Les mouettes sur la Saône

mercredi 5 août 2009, par Gérard Lambert - Ullmann

Dans ce paysage d’eau, le temps agit comme une pluie délayant les aquarelles. Il vient lentement ronger les gestes des hommes et les gaietés de l’enfance, comme l’eau souterraine s’infiltre dans la grande maison et y installe moisissures et pourrissement.

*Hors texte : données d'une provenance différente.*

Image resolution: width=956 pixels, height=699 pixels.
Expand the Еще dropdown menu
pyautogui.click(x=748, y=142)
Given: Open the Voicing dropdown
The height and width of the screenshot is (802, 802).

Mais il y a, d’abord, le bonheur des étés et des baignades dans la Saône, dans cette campagne des années 1920 où les moissons sont encore une fête, rude mais joyeuse. Dans cette maison que les paysans appellent « le château » parce qu’elle a un toit en ardoises, s’ébat cette grande famille faite de bric et de broc, la mère « veuve de guerre », les grands-parents, les oncles, sportif ou alchimiste, la tante anglaise, l’autre « vieille fille », le jardinier, les « bonnes » Polonaises ou Irlandaises, les amis de passage, et les enfants : le narrateur et son cousin « retardé » Frédéric, ou Bill, surnommé par son père « le Bouib » puis « le Babouin ».

Ces deux là sont plus que complices, inséparables, ils s’entendent sur tout : les jeux, parfois bizarres, le dédain des adultes et l’irrespect pour leurs codes, les errances avec les bergers, le long des ruisseaux, de l’étang, des marais.

Car l’eau est partout. Et c’est à son rythme sinueux que s’avancera la dégradation des êtres, des comportements, et de l’immense fraternité des enfants. À mesure qu’ils grandissent, ils s’écartent, se perdent, et le Bouib se durcit dans une solitude désemparée. Il ne retrouvera l’attention de son cousin que bien plus tard, en mourrant.

De ce récit qui pourrait sembler banal, coule (c’est le cas de le dire) un charme étrange : celui d’un monde simple et doux qui s’efface sous nos yeux. Ce livre est tout mouillé de pure mélancolie.

Jacques Chauviré, Les mouettes sur la Saône, Le temps qu’il fait, 23 €.